Udita la relazione svolta nella udienza pubblica del 23/01/2025 dal Consigliere NOME COGNOME
Udito il Pubblico Ministero in persona del Sostituto Procuratore Generale NOME COGNOME il quale ha concluso conformemente alla memoria depositata.
FATTI DI CAUSA
NOME COGNOME ed NOME COGNOME hanno proposto ricorso articolato in quattro motivi avverso la sentenza n. 989/2022 della Corte d’appello di Lecce, pubblicata il 29 settembre 2022.

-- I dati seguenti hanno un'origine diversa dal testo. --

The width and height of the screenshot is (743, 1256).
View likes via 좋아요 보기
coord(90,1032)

L’intimato RAGIONE_SOCIALE di INDIRIZZO Lecce, non ha svolto attività difensive.
Il Condominio Isonzo intimò ai condomini NOME COGNOME ed NOME COGNOME comproprietari di un’unità immobiliare, decreto ingiuntivo per la riscossione di contributi condominiali nell’importo a saldo di € 5.711,05, a titolo di quote relative alla gestione ordinaria da luglio 2014 a dicembre 2014, nonché conguaglio anno 2013, fondati sulla deliberazione assembleare del 24 aprile 2015 di approvazione del bilancio consuntivo per il periodo 1° gennaio 2010 -13 dicembre 2013, nonché del bilancio preventivo 2014.
L’adito Tribunale di Lecce con sentenza 3 maggio 2019 dichiarò nulla la deliberazione indicata e perciò revocò il decreto ingiuntivo. Il primo giudice considerò che avevano partecipato alla discussione di tale delibera ed erano stati compresi nei quorum soggetti che, all’epoca delle gestioni oggetto dei rendiconti approvati, non erano condomini e non erano perciò legittimati al voto.

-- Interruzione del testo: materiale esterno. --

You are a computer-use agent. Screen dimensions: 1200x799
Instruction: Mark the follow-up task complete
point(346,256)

La Corte d’appello di Lecce ha poi accolto il gravame del Condominio Isonzo, riformato la sentenza di primo grado e respinto l’opposizione a decreto ingiuntivo. I giudici di appello hanno considerato che la questione relativa alla partecipazione alla riunione di condomini non computabili nel quorum costitutivo e decisorio avrebbe comportato l’annullabilità e non la nullità della delibera, sicché l’impugnazione andava proposta non oltre il termine di trenta giorni ex art. 1137 c.c. (ovvero entro il 17 giugno 2015, essendo stato comunicato il verbale ai condomini NOME COGNOME ed NOME COGNOME il 18 maggio 2015, ed essendo stato invece notificato l’atto di opposizione al
decreto ingiuntivo il 27 aprile 2017). In ogni caso, sarebbe occorso spiegare domanda riconvenzionale e non soltanto sollevare eccezione. La Corte d’appello ha pure smentito che i condomini, divenuti tali in tempi recenti, siano esclusi dalla partecipazione alla discussione e alla votazione di delibere relative alla gestione economica delle parti e servizi comuni per periodi antecedenti al loro subentro.
I giudici del gravame hanno aggiunto che il RAGIONE_SOCIALE Isonzo aveva legittimamente precisato, nel costituirsi in corso del giudizio di opposizione, che il credito previsto dal bilancio preventivo ed azionato in sede monitoria comprendeva anche le mensilità maturate successivamente al dicembre 2014. Infine, la sentenza impugnata ha esaminato e respinto la doglianza relativa alla differenza ingiustificata tra importi fatturati ed importi concretamente ripartiti in bilancio.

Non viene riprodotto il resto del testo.